── Text excerpt ──
Margherita Buy (born 15 January 1962) is an Italian actress. She is a seven-time David di Donatello Awards winner and seven-time Nastro d'argento winner.

Overview
After a long period of studying at the Academy of Dramatic Arts, she made her breakthrough role in Duccio Tessari's Una grande storia d'amore (1986), which was followed by roles in Daniele Luchetti's two projects It's Happening Tomorrow (1988) and The Week of the Sphinx (1990). For the last one, she won the best performance by an actress in a leading role award at the San Sebastian International Film Festival.

Afterwards, she played in Sergio Rubini's The Station for which she won her first David di Donatello Prize and the Silver Ribbon as best leading actress, in 1990. After The Station, she became a premier star featuring in Italian box office hits like Carlo Verdone's Damned the day I met you (1992). She teamed up again with director Daniele Luchetti for The Storm Is Coming (1992) and worked with Mario Monicelli in Looking for Paradise (1995) and Pozzessere (An Eyewitness Account).
───
* [Objective A]
Turn the listing into a JSON list of strings with one string per line, skipping blank lines and leaving out the pictures. Begin at the line of the listing that has "You are a computer-use agent." and stop at the end of the listing.
── Input records ──
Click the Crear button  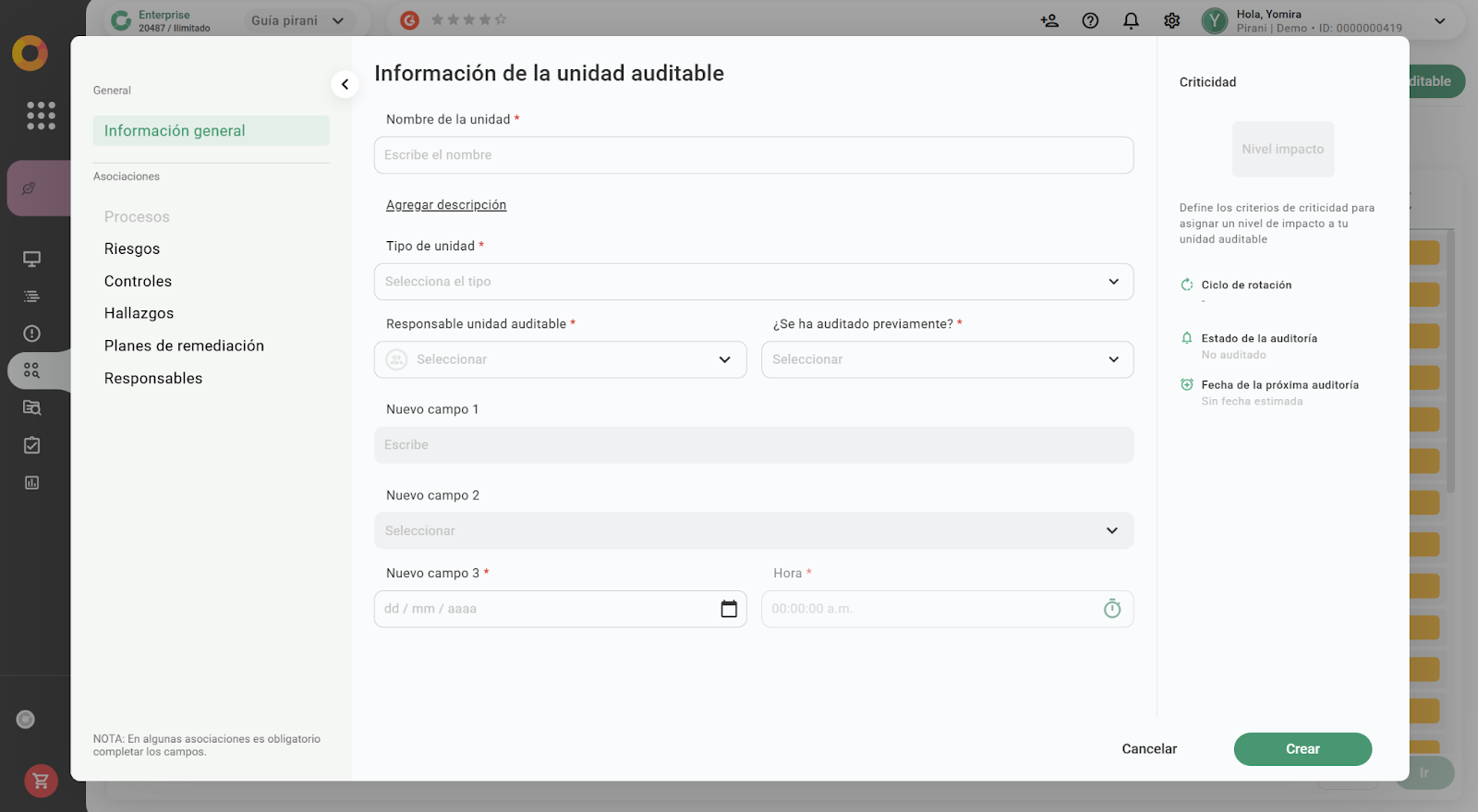[1302, 749]
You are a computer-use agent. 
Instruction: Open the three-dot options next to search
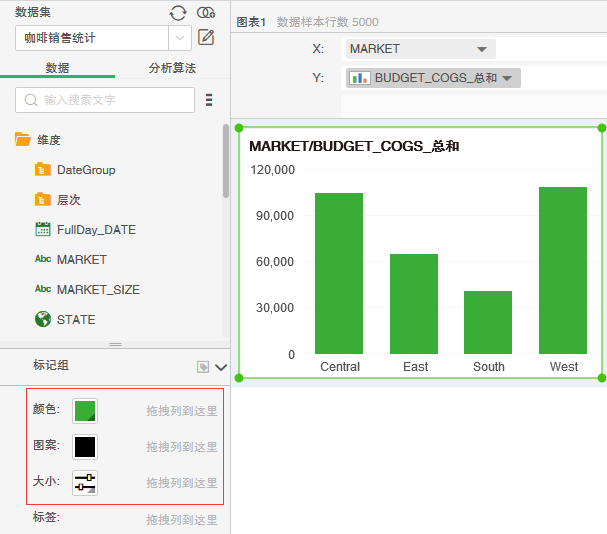pos(209,100)
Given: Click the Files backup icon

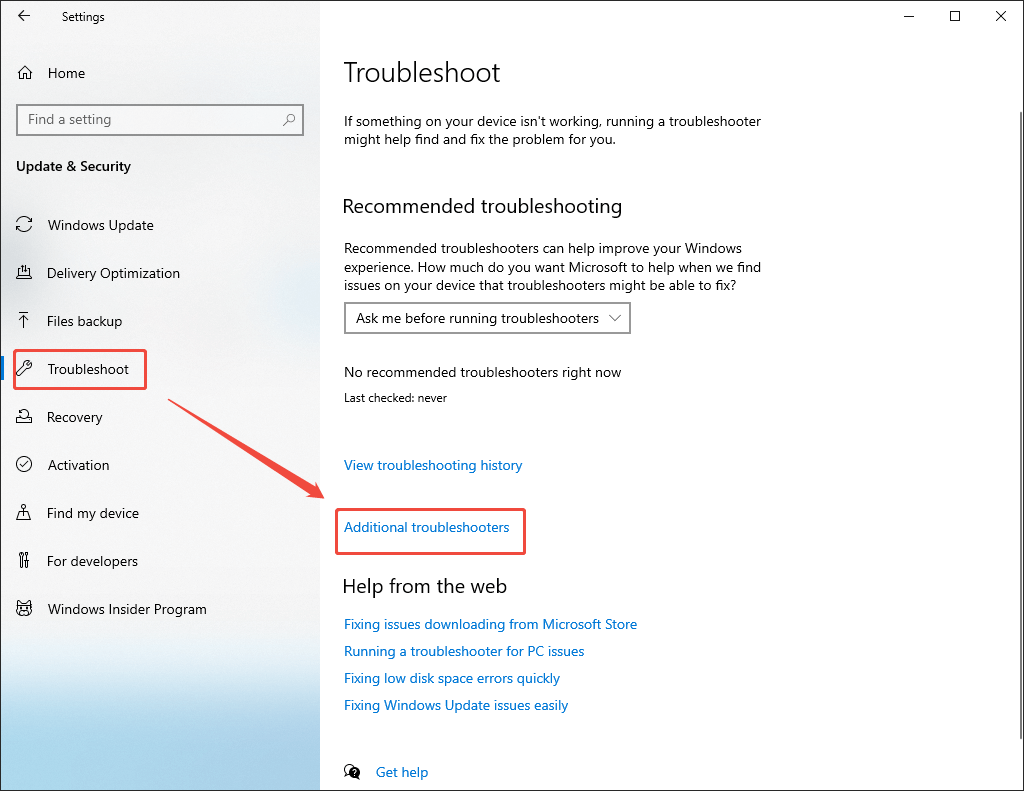Looking at the screenshot, I should click(x=23, y=321).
───
* [Objective B]
Carry on the piece about the actress Margherita Buy from where it stops.

* [Task output A]
[
  "You are a computer-use agent. ",
  "Instruction: Open the three-dot options next to search",
  "pos(209,100)",
  "Given: Click the Files backup icon",
  "Looking at the screenshot, I should click(x=23, y=321)."
]

* [Task output B]
In 1994 she was directed by her husband, Sergio Rubini, in the film Prestazione straordinaria. She also formed an association with Italian director Giuseppe Piccioni, who directed her in four films: the most important being Penniless Hearts (1996) and Not of this World, which earned Margherita her second David di Donatello Award.

Now Margherita Buy is one of the most appreciated actresses of European cinema: Ferzan Özpetek's The Ignorant Fairies, in which she portrayed a widow who discovered her husband had been having an affair with a man for the last seven years won her a Silver Ribbon as best lead. Cristina Comencini's The Best Day of My Life  won her another Silver Ribbon, this time as best supporting actress. Paolo Virzì's Caterina in the Big City won her third David and her third Silver Ribbon as best supporting actress. For her work in Giovanni Veronesi's Manuale d'amore she won her fourth David di Donatello.

Her performance in I giorni dell'abbandono by Roberto Faenza earned her the Golden Graal for best performance by an actress in a drama. Il caimano by Nanni Moretti, shown at the 2006 Cannes film festival, gave her the Ciak d'oro 2006 award as best lead actress.

In October 2006, she starred in the new release, La sconosciuta, by Academy Award winner Giuseppe Tornatore and in December she starred in Alessandro D'Alatri's Commediasexy.

Filmography

Personal life
She was born in a family with French and Tuscan origins. Her 1991 marriage with actor and film director Sergio Rubini ended by the mid-1990s. Her daughter Caterina De Angelis is an actress.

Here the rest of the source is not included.